I have to disagree. I thought McAdam was one of the weak points of the first Sherlock movie and the fact that they dramatically reduced her role (and possibly killed her) in the second seems to imply that.

Irene Addler has always been a very popular character and McAdam's performance neither added to or taken away from that.

BTW now that you mention it, why is Ritchie's Sherlock Holmes and Moffit/Gratiss Sherlock Holmes so similar. In both, Holmes is a drug addicted sociopath with a serious case of Asperger, Watson seem to be either really angry or really morose, and Addler is a verry bad girl. It seems they are cribbing from the same source and it's definitely not the original stories. At least Moriarty is different.
 
I actually think Rachel's role in the film was reduced to her shooting schedule for other films she was working on at the time :)
 
I actually think Rachel's role in the film was reduced to her shooting schedule for other films she was working on at the time :)

That's a pity because she at least looked better in the second movie. Whoever did the makeup in the second movie did a better job than in the first.
 
Yep. Lot less dirty too...but Sherlock's appearance is just one more thing that is different that I love about this take on the character.
 
Guy Ritchie's movies place more emphasis on Irene Adler than Arthur Conan Doyle did. She's only a minor character in the original ACD canon, having only appeared in 1 story ("A Scandal in Bohemia"). But then, Moriarty is really only a minor character too, having only appeared in 1 story ("The Final Problem") and then getting name dropped in a couple others ("The Empty House" & "The Valley of Fear").
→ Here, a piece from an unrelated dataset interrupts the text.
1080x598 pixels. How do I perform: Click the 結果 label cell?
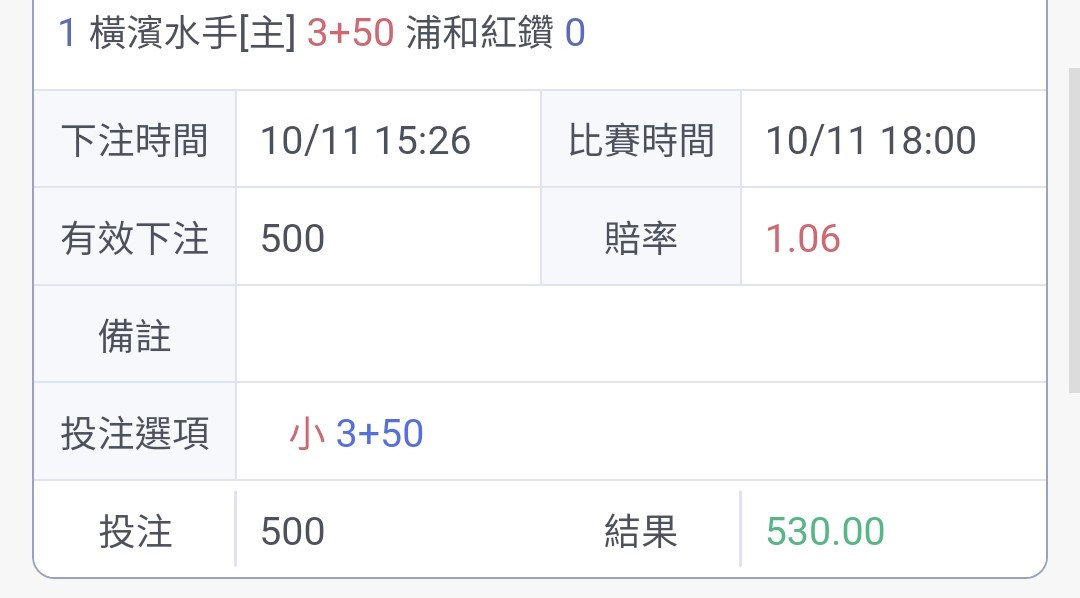click(x=641, y=529)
However, Irene Adler has been a greatly elaborated-upon character even before the 2009 movie. I forget the name of the author but someone wrote an entire series of Irene Adler novels, positing her as a female Sherlock Holmes. (Someone also wrote a similar series centered on Mycroft Holmes. And then there was the series about an old, retired Sherlock Holmes training a young female apprentice. I think Laurie King wrote those.)

BTW now that you mention it, why is Ritchie's Sherlock Holmes and Moffit/Gratiss Sherlock Holmes so similar. In both, Holmes is a drug addicted sociopath with a serious case of Asperger, Watson seem to be either really angry or really morose, and Addler is a verry bad girl. It seems they are cribbing from the same source and it's definitely not the original stories.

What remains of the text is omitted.